In their “Online Metaphorical Feedback and Students’ Textual Revisions: An Embodied Cognitive Experience,” Beth Hewett and Terese Thonus conduct a study to determine just how efficacious metaphors are as teaching tools in online formats, and to determine what metaphorical teaching strategies are best. Ultimately, they find confirmation for the notion that metaphors are effective teaching tools (16). Hewett and Thonus describe metaphorical language in the tutor relationship as “represent[ing] the physical world, particularly the abstractions of human nature that language seeks to symbolize” (2). Metaphors serve to symbolize just the kinds of things that language does in general. If we mimic this methodology in tutoring settings, it seems to strengthen learning success. Indeed, Hewett and Thonus write that “metaphorical thinking is so pervasive and ubiquitous that people cannot communicate or act apart from it” (2). That is, metaphor constitutes a primary, even indissoluble part of human experience. As tutors, we do not need to fight this part of human learning, but would do well to follow its lead.
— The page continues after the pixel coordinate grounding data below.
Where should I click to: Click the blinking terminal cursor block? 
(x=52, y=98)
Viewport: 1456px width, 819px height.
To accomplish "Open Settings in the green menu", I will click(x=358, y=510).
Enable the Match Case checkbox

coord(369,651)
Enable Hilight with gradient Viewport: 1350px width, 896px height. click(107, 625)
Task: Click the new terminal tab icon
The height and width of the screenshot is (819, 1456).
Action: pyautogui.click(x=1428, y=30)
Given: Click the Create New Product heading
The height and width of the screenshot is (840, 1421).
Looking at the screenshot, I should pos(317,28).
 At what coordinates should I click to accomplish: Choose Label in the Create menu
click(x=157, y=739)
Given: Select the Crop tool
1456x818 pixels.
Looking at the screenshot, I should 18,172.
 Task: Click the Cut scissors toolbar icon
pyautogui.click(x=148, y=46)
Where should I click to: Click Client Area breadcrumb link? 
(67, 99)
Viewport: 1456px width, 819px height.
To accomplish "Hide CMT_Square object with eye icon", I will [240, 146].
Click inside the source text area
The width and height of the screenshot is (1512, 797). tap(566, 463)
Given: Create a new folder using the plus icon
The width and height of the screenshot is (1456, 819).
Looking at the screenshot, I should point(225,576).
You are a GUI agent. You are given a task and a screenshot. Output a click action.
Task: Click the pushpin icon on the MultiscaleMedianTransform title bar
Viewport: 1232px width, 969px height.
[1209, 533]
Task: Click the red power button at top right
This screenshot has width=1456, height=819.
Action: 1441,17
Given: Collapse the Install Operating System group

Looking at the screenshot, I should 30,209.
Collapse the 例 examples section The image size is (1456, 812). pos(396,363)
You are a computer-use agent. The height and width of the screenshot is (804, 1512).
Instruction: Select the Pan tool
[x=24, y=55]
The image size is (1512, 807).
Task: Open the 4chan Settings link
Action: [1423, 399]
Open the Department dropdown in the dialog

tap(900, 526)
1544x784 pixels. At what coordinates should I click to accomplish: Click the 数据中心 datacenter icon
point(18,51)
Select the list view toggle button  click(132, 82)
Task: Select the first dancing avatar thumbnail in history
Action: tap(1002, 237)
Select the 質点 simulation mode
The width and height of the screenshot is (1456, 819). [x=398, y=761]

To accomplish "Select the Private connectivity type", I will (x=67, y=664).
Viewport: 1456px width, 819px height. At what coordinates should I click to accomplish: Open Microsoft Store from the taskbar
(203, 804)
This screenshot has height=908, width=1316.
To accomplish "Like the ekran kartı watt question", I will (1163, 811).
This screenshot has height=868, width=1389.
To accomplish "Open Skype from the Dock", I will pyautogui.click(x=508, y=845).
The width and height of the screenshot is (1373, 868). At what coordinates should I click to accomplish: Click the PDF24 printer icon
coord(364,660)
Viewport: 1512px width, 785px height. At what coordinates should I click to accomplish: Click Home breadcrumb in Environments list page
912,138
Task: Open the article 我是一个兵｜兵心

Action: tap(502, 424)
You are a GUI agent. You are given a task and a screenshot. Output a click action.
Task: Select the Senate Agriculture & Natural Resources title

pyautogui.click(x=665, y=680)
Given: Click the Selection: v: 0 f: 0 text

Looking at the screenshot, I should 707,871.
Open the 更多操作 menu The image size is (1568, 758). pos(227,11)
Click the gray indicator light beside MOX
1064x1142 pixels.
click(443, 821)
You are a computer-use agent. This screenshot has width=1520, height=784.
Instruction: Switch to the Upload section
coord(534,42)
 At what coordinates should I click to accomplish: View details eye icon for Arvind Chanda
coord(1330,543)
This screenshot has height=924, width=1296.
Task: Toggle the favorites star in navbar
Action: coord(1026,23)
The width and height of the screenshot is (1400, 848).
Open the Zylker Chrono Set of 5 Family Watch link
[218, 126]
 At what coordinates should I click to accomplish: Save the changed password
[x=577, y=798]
Before consciously considering metaphor in my tutoring, I would attempt to clearly explain the lesson at hand in a sort of syllogistic language. That is, I tried to pare my words down until I was presenting the given student a “nugget” of writerly truth. The problem with this kind of approach is that it limits that flowing, beautiful thing that is human writing into a series of rote propositions. Often, I found—clear as it seemed—my guidance was not effective. Without consciously realizing it, I used whiteboard pictures and hand gestures to carry the meaning that my language did not. Once I began tutoring on Zoom, however, these props were taken away (as I had not discovered the drawing tools, again, luddite that I am.) I had to consciously find a way to “paint a picture.” Metaphor was the most effective way for me to do this.
Metaphors have the distinct role, in tutoring as in poetry, of bringing a lesson to life. It is one thing to write that the sky is grey, and quite another to write that it “is like a patient etherised upon a table” (Eliot 3). The latter of which—though a simile—makes the reader want to jump up and look at the sky or fall down in rapture (if they study English literature, at least.) The point here is clear: metaphor works on the mind and the heart, making it good for poetry, and no less so for online tutoring.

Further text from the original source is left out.